> [PROBLEM TO SOLVE]:
Can you render the lines starting at the one containing "Task: Click the base64UrlEncode(header) line" and ending at the last line as a Markdown table with columns headed Row and Line, skipping blank lines and leaving the pictures out?

> [RECORDS FOR THE EXERCISE]:
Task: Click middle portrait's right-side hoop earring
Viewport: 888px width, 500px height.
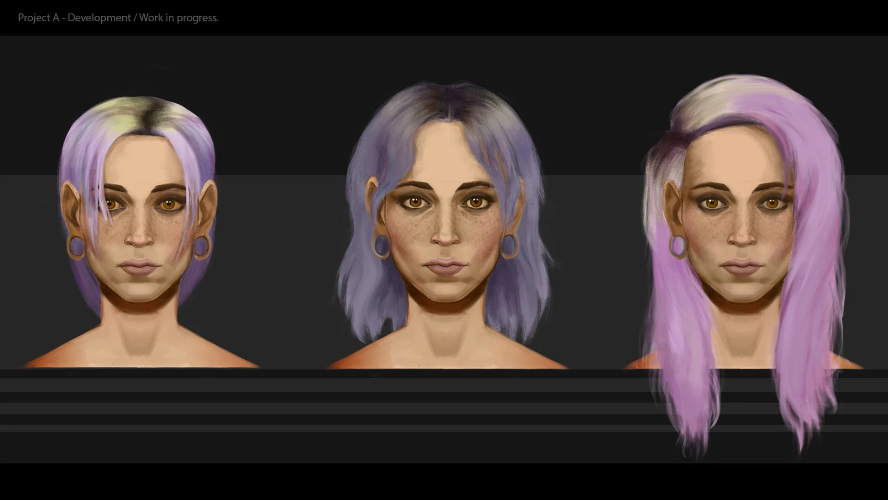Action: (508, 246)
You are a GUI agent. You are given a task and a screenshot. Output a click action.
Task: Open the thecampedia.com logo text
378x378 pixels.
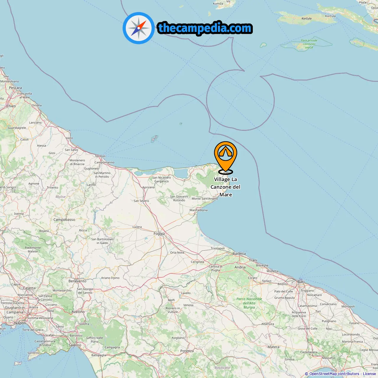(x=205, y=28)
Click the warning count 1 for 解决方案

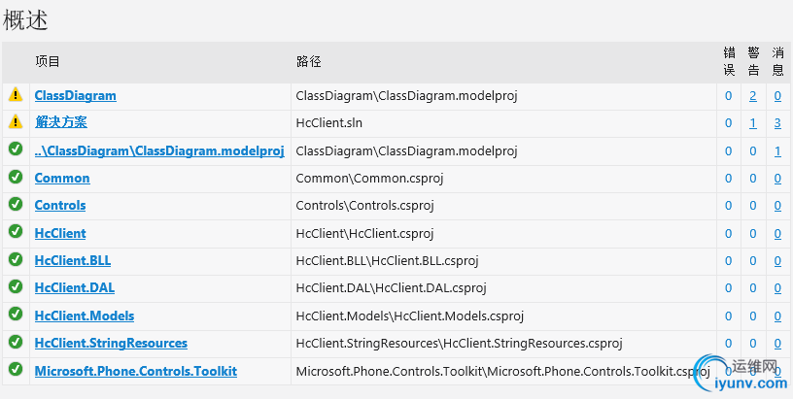click(753, 123)

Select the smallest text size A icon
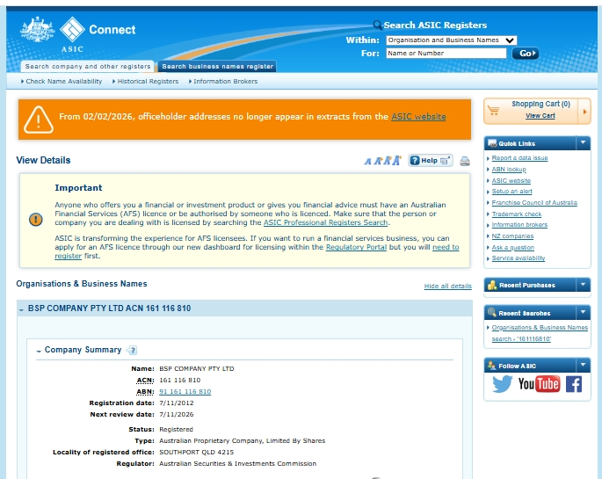(x=368, y=162)
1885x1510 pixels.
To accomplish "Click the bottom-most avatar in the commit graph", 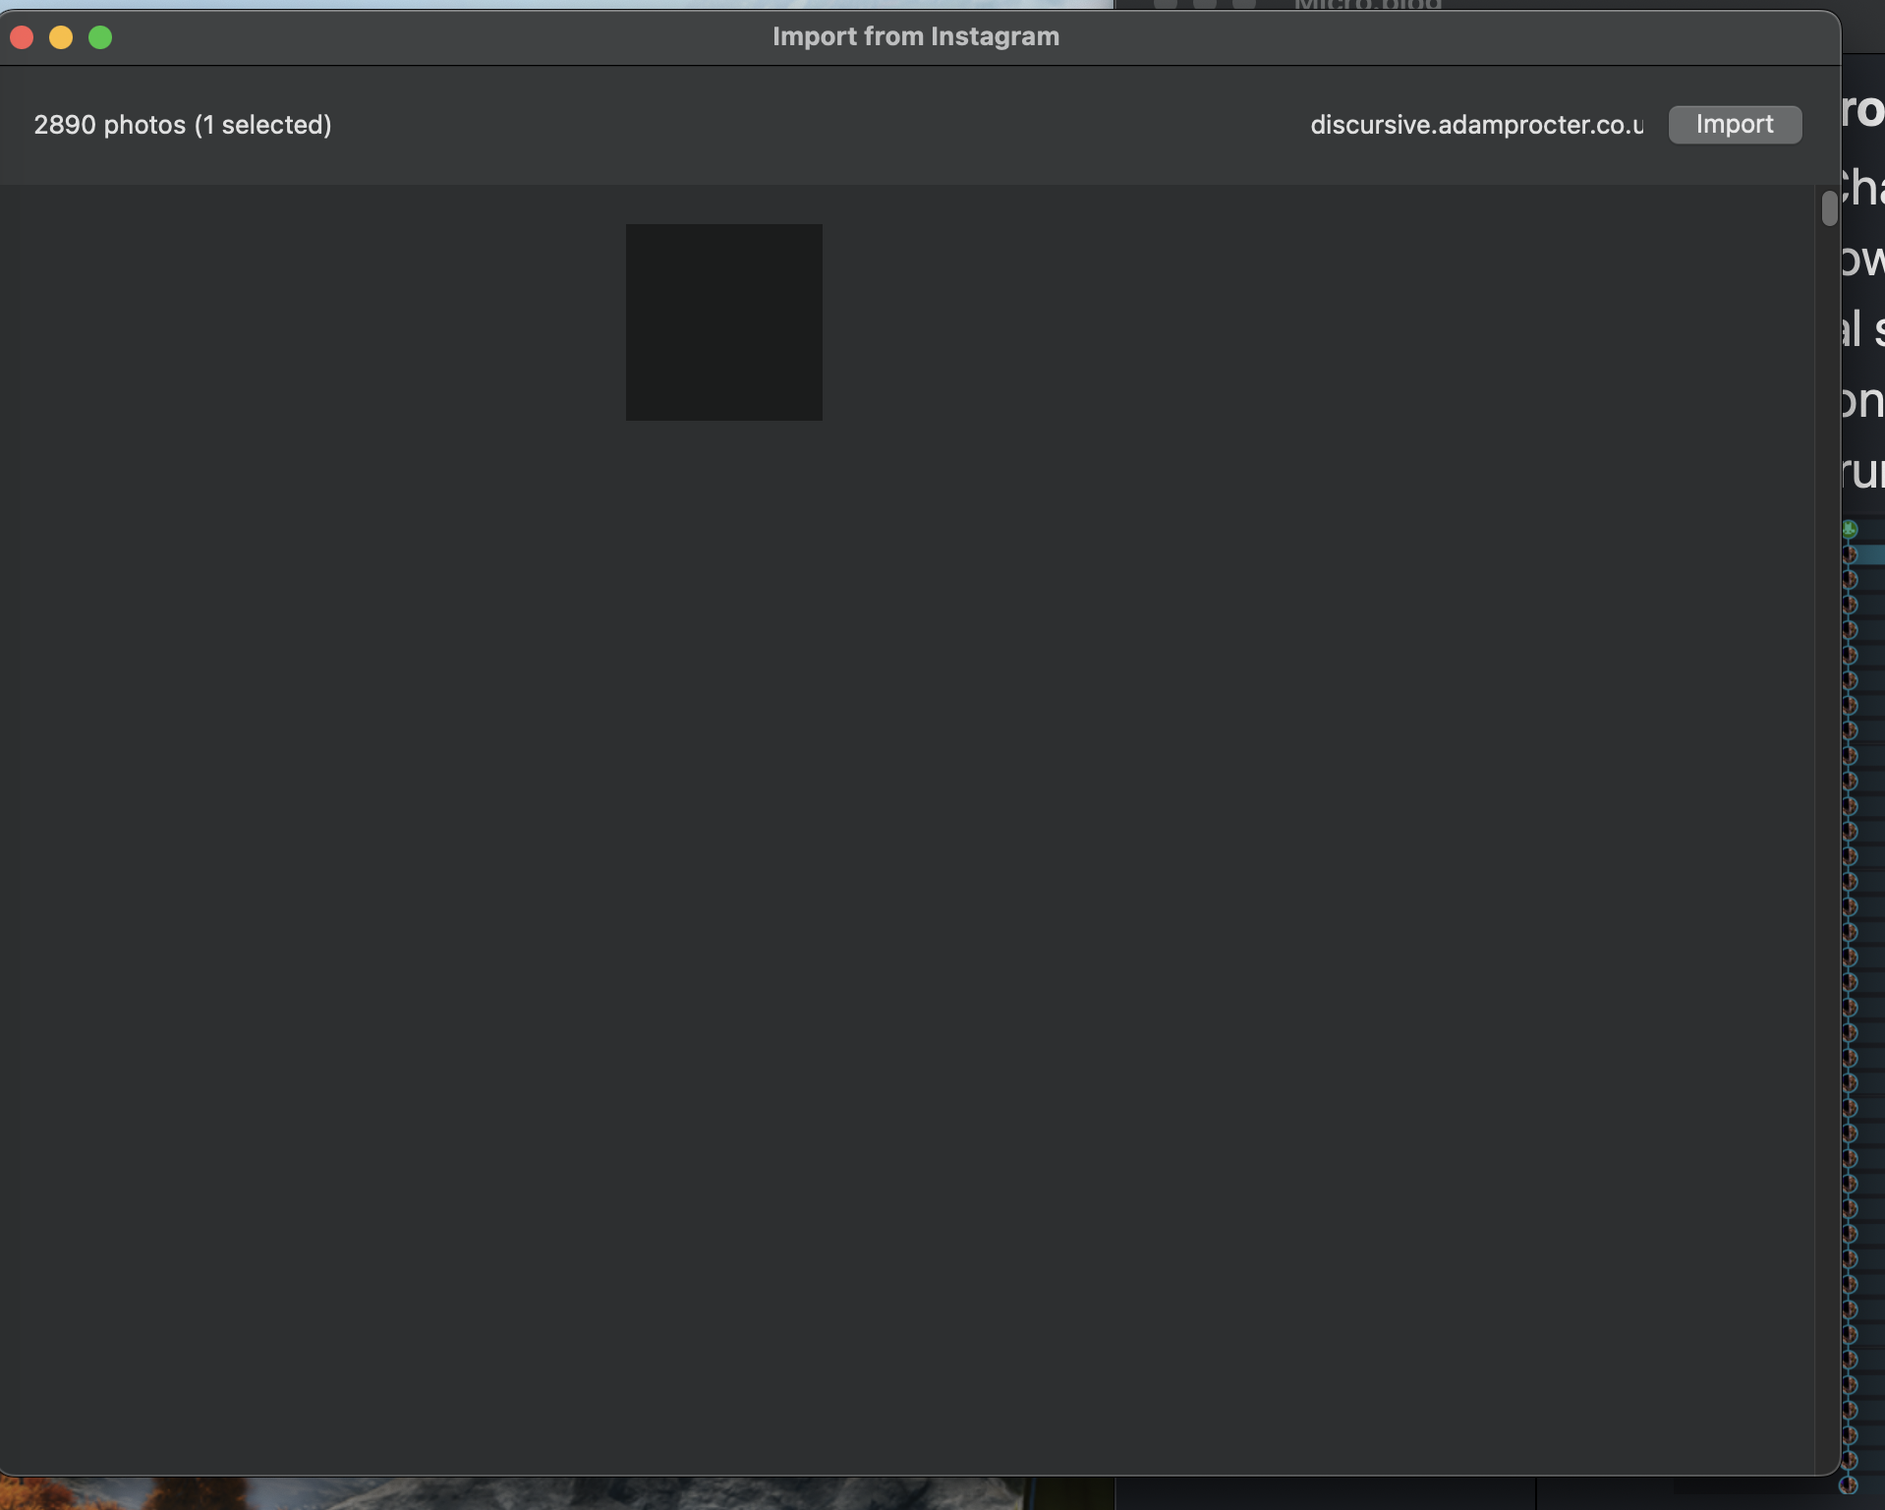I will (x=1849, y=1485).
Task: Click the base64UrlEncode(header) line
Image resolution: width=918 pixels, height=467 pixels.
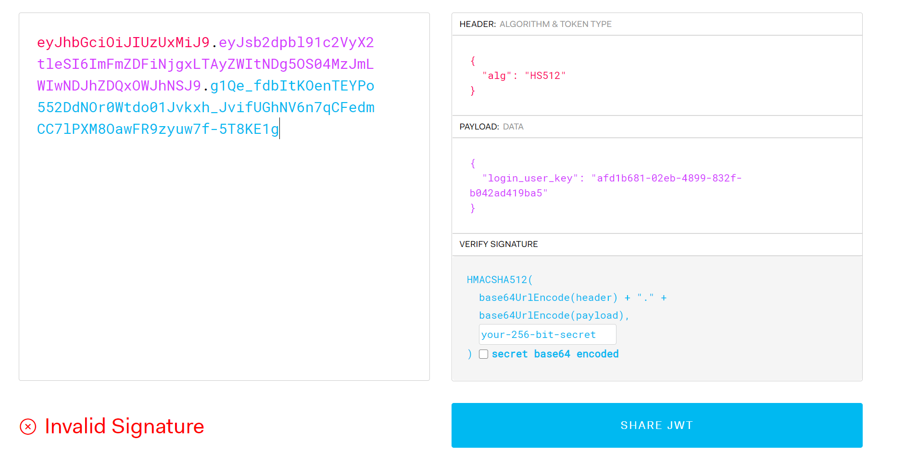Action: coord(548,298)
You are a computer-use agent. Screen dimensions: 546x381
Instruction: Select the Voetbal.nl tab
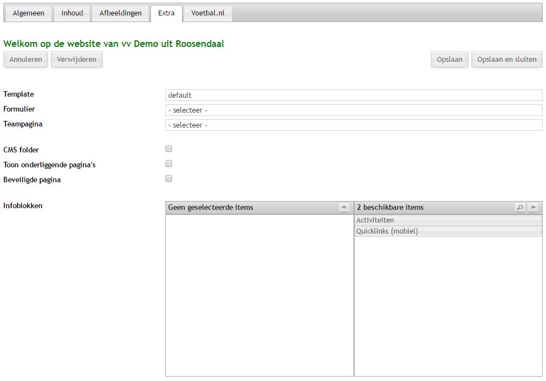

> [TASK ANSWER]:
| Row | Line |
|---|---|
| 1 | Task: Click the base64UrlEncode(header) line |
| 2 | Image resolution: width=918 pixels, height=467 pixels. |
| 3 | Action: coord(548,298) |
| 4 | You are a computer-use agent. Screen dimensions: 546x381 |
| 5 | Instruction: Select the Voetbal.nl tab |